Going from the line that contains "Viewport: 1449px width, 840px height." through the last line of the records, set down each line again exactly, both included, with pictures left out.

[Stored data entries]
▼
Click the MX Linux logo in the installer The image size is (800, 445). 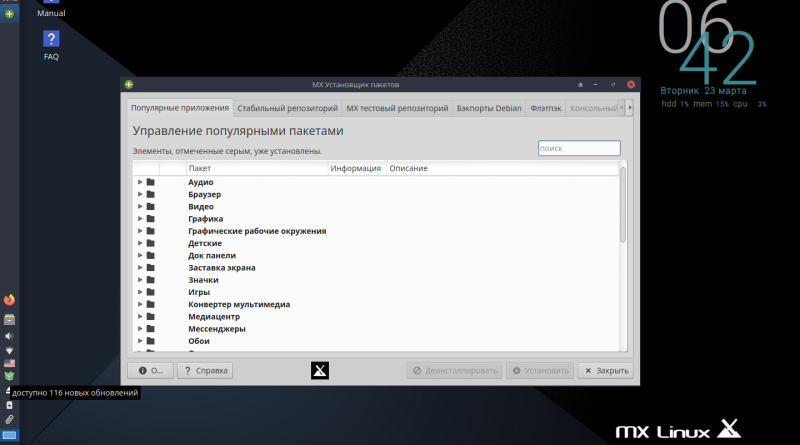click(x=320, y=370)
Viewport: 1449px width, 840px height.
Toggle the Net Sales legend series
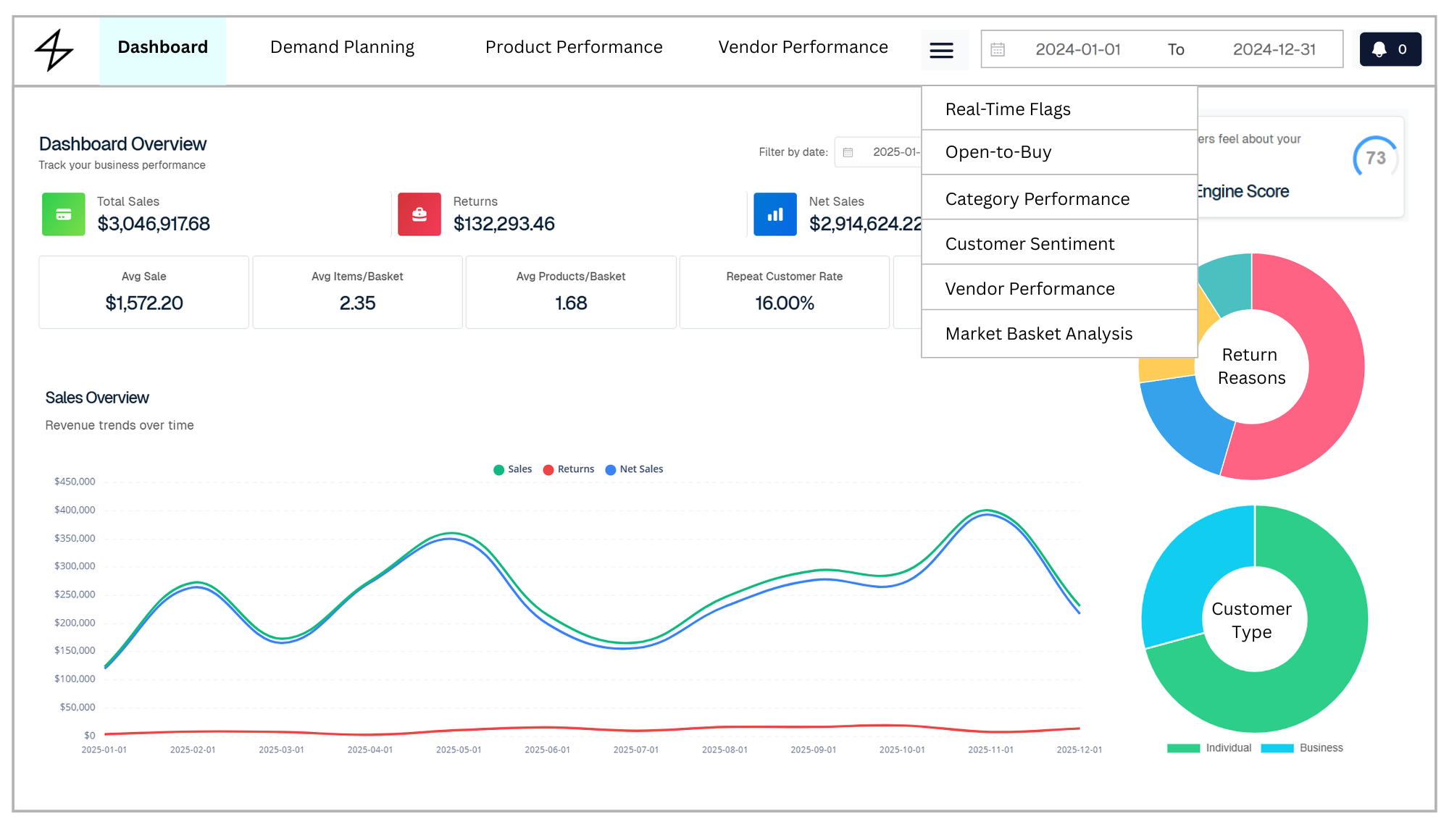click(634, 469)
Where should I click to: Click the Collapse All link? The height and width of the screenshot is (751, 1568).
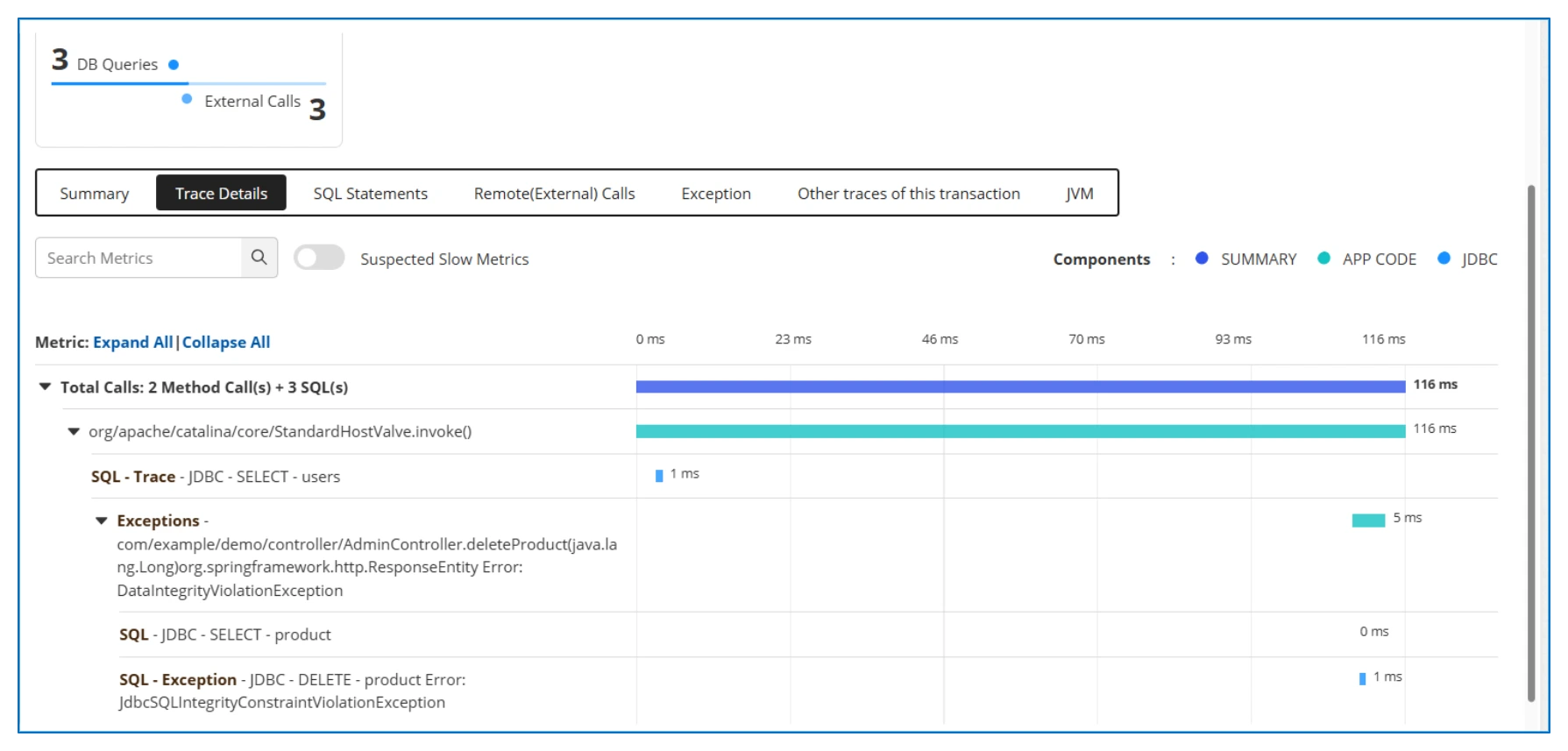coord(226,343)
▲
**Task answer**
Viewport: 1449px width, 840px height.
Toggle the Net Sales legend series
click(634, 469)
Where should I click to: Click the Collapse All link? The height and width of the screenshot is (751, 1568).
coord(226,343)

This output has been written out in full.